Others weren’t so excited. One commentator thought that Nombril Immense was pleasant, but had “that Etat drydown that IMO a number of their scents have that doesn’t thrill me – something too powdery about it (and ‘dirty’ at the same time).” A few others mentioned experiencing a baby powder note in the drydown as well. For one man, Nombril Immense took refined patchouli too far: “While some softness in a patchouli frag is appreciated by those of us who don’t want to smell like we slept in the woods for a few days, I do want some earthly edge.” In the eyes of one female commentator, Nombril Immense was a “more expensive version of Jessica Simpson‘s ‘Fancy Nights‘,” which hardly seems to be a positive endorsement.

I think how people react to Nombril Immense will depend largely on how much they love or hate hardcore patchouli. I find it hard to imagine that a true patch head will actually approve of Nombril Immense, though they may like it as a creamy, woody musk. In contrast, those who associate patchouli with dirty, sweaty, earthy hippies reeking of a head-shop aroma will probably think Etat Libre has created the best version ever. In my opinion, the average person nowadays doesn’t actually like patchouli in its true, original form, so this sort of denuded, de-fanged, baby patchouli is a much more approachable construct. However, that softness might also make the scent a little feminine in some men’s eyes, as it lacks any sort of edge.

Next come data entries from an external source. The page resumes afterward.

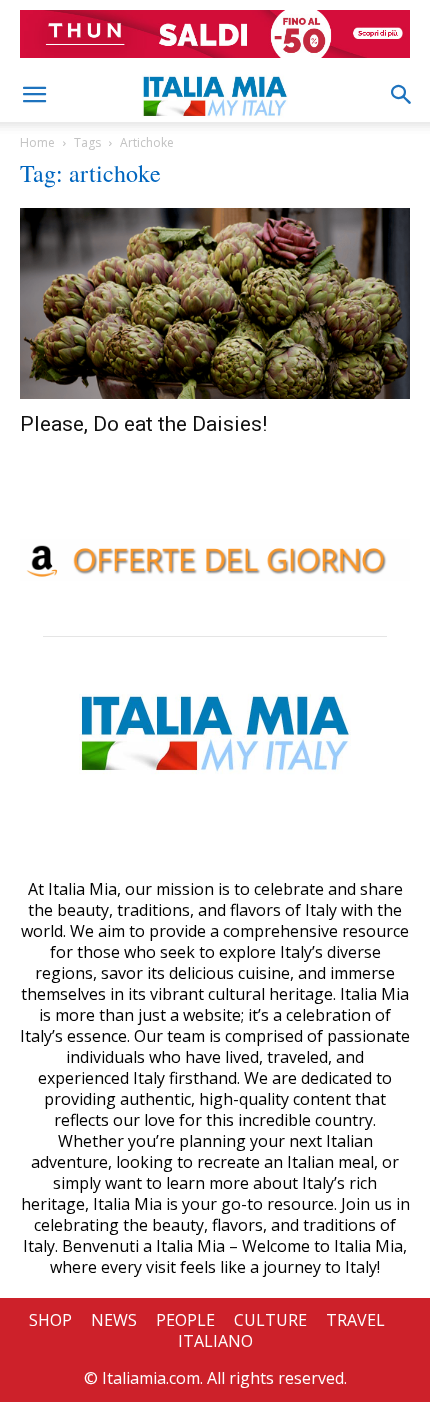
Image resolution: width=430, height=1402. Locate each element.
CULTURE (270, 1320)
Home (37, 142)
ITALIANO (215, 1341)
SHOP (50, 1320)
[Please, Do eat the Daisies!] (215, 303)
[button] (34, 95)
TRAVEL (355, 1320)
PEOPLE (185, 1320)
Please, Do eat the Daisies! (143, 424)
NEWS (114, 1320)
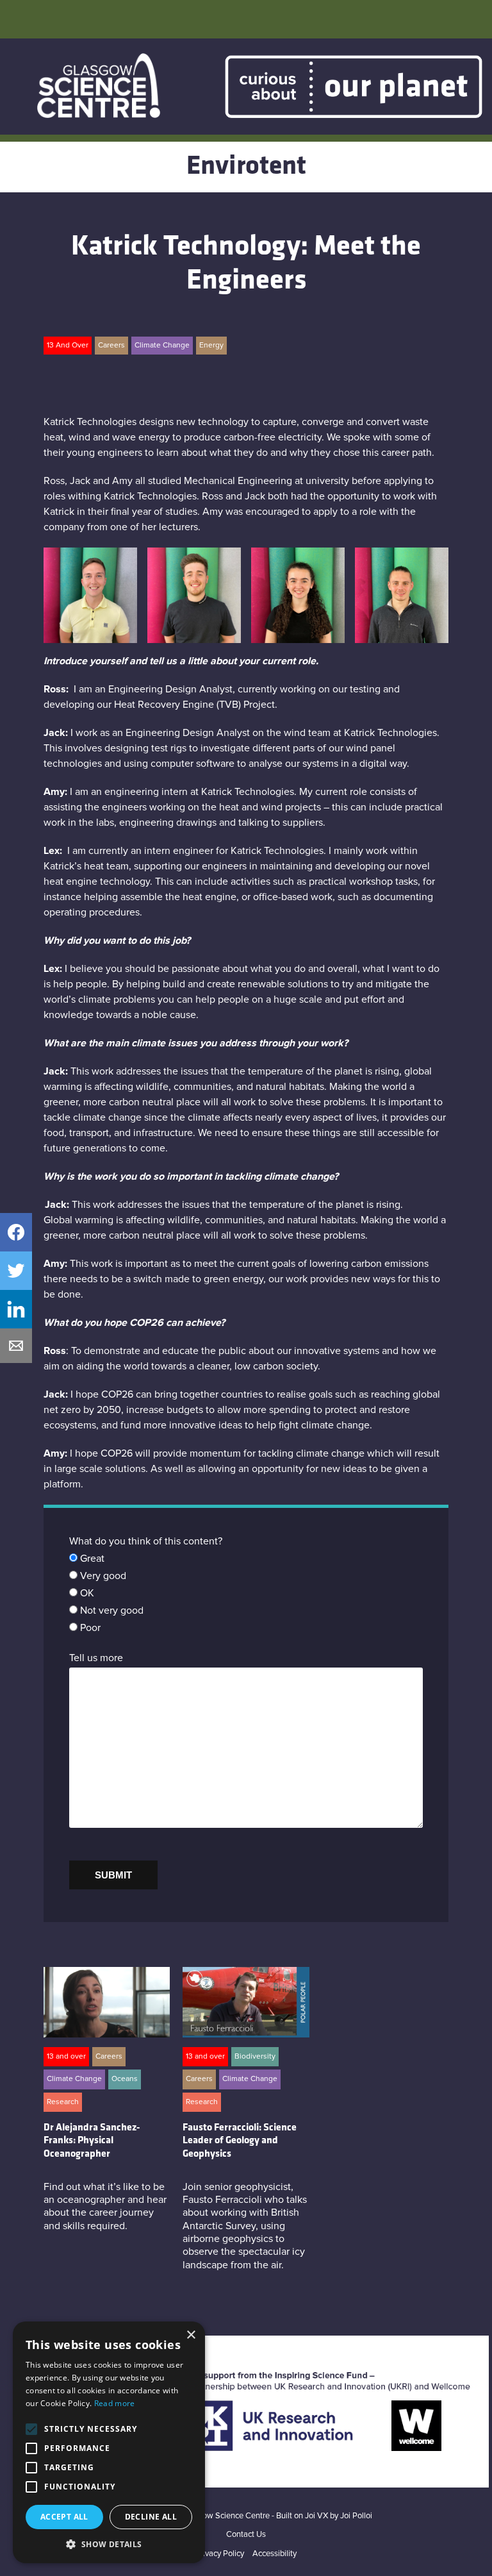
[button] (109, 2544)
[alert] (109, 2442)
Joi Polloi (356, 2516)
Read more (114, 2403)
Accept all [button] (64, 2516)
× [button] (190, 2335)
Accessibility (274, 2554)
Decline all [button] (151, 2516)
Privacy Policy (219, 2554)
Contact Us (246, 2534)
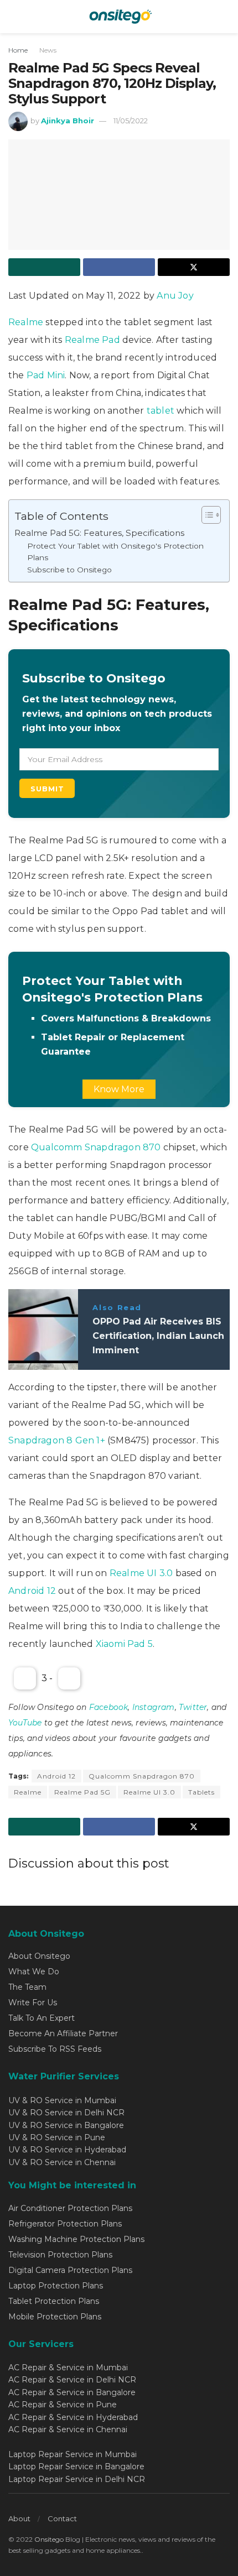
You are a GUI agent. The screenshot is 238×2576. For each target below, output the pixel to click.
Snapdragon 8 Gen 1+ (56, 1440)
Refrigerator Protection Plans (65, 2224)
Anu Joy (175, 295)
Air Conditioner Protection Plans (70, 2208)
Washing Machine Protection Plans (76, 2239)
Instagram (153, 1707)
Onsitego (49, 2539)
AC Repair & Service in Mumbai (68, 2367)
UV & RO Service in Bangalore (66, 2125)
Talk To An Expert (41, 2018)
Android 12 (32, 1591)
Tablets (201, 1792)
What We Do (33, 1972)
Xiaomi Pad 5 (124, 1644)
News (47, 50)
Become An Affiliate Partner (63, 2033)
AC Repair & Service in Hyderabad (73, 2417)
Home (18, 50)
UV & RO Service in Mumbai (62, 2100)
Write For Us (32, 2002)
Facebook (108, 1707)
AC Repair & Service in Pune (62, 2405)
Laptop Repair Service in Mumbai (72, 2454)
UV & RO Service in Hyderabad (67, 2150)
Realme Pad (91, 340)
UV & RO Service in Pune (56, 2137)
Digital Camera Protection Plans (70, 2270)
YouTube (25, 1723)
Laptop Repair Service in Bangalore (76, 2466)
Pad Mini (46, 375)
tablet (160, 410)
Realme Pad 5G (82, 1792)
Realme (25, 322)
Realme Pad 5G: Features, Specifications (99, 533)
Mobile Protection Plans (54, 2317)
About (19, 2518)
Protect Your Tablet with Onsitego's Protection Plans (115, 551)
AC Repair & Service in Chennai (67, 2429)
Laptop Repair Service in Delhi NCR (76, 2479)
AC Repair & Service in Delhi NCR (72, 2380)
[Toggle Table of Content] (205, 514)
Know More (119, 1089)
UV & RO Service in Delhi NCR (66, 2113)
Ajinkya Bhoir (67, 120)
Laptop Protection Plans (55, 2286)
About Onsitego (39, 1956)
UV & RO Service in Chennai (62, 2162)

At the end of the day, Nombril Immense is an affordable scent that’s pleasant, but has a lot of flaws. If you’re looking for a more complex version of creamy patchouli Chai Tea, I’d suggest the Guerlain L’Instant Pour Homme in eau de toilette. It has a light floral (jasmine) component which makes it wholly unisex; it’s an equally refined, creamy patchouli with discreet sillage; and you can find it for much less than Nombril Immense. If you want a more intense, serious, spicy, smoky version, then there is the superior L’Instant Eau Extreme eau de parfum version (which is also covered in that same Guerlain review). On the other hand, if you’re looking for something creamy and feminine, with a baby sweetness, milkiness, and softness, then Nombril Immense might be your comforting cup of tea.

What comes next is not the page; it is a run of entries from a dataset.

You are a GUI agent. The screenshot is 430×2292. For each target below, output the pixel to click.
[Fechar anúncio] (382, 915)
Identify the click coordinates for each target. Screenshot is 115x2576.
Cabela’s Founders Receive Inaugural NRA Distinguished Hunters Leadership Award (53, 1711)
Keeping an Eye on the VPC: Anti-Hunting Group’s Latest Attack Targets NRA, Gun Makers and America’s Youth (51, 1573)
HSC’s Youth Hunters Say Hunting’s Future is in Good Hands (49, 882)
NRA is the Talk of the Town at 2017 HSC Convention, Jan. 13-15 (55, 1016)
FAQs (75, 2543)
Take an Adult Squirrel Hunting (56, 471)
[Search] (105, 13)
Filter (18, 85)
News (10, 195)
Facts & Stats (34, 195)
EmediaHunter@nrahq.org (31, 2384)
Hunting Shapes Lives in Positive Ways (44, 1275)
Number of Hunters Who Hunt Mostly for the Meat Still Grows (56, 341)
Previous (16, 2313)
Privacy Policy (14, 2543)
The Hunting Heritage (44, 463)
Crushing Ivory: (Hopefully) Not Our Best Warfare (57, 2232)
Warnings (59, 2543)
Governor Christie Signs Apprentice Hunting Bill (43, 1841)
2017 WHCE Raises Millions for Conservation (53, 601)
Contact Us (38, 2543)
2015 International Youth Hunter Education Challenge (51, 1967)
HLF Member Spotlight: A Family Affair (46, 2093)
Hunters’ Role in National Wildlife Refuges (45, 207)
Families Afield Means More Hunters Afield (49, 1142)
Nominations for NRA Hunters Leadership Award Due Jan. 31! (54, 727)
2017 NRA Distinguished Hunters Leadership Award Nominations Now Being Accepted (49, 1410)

Cost & Availability: Nombril Immense is an eau de parfum that only comes in a 1.7 ml/50 ml size and is priced at $80, €69, or £59.50. In the U.S.: Nombril Immense can be purchased from LuckyScent for $80 for a 50 ml/1.7 oz bottle, with samples for $3. It is also available from The Twisted Lily, and from MinNY. Outside the U.S.: You can purchase Nombril Immense directly from Etat Libre’s website where it costs €69.00, with samples available for €3.00. (There is also a Discovery Set or Coffret of 18 Etat Libre fragrances, all in 1.5 ml vials, sold for €39. However, Nombril Immense is not included.) The perfume is also available from Etat Libre’s London store at 61 Redchurch Street, as well as from its Paris one located at 69, rue des Archives, 75004. Elsewhere in the UK, I found Nombril Immense at London’s Les Senteurs for £59.50, with samples also available for purchase. In Germany, the perfume is available at First in Fragrance for €69. The site ships worldwide. In the Netherlands, I found Nombril Immense at ParfuMaria for €64. In Italy, it’s available at ScentBar, and in Russia, I think it’s sold at iPerfume, but I can’t read Cyrillic to see if it’s available for online purchase. For all other locations or vendors from Canada to the Lithuania and Sweden, you can use the Store Locator listing on the company’s website. Samples: you can order a sample of Nombril Immense from Surrender to Chance where prices start at $4.75 for a 1 ml vial. Samples are also available at a number of the vendors listed above.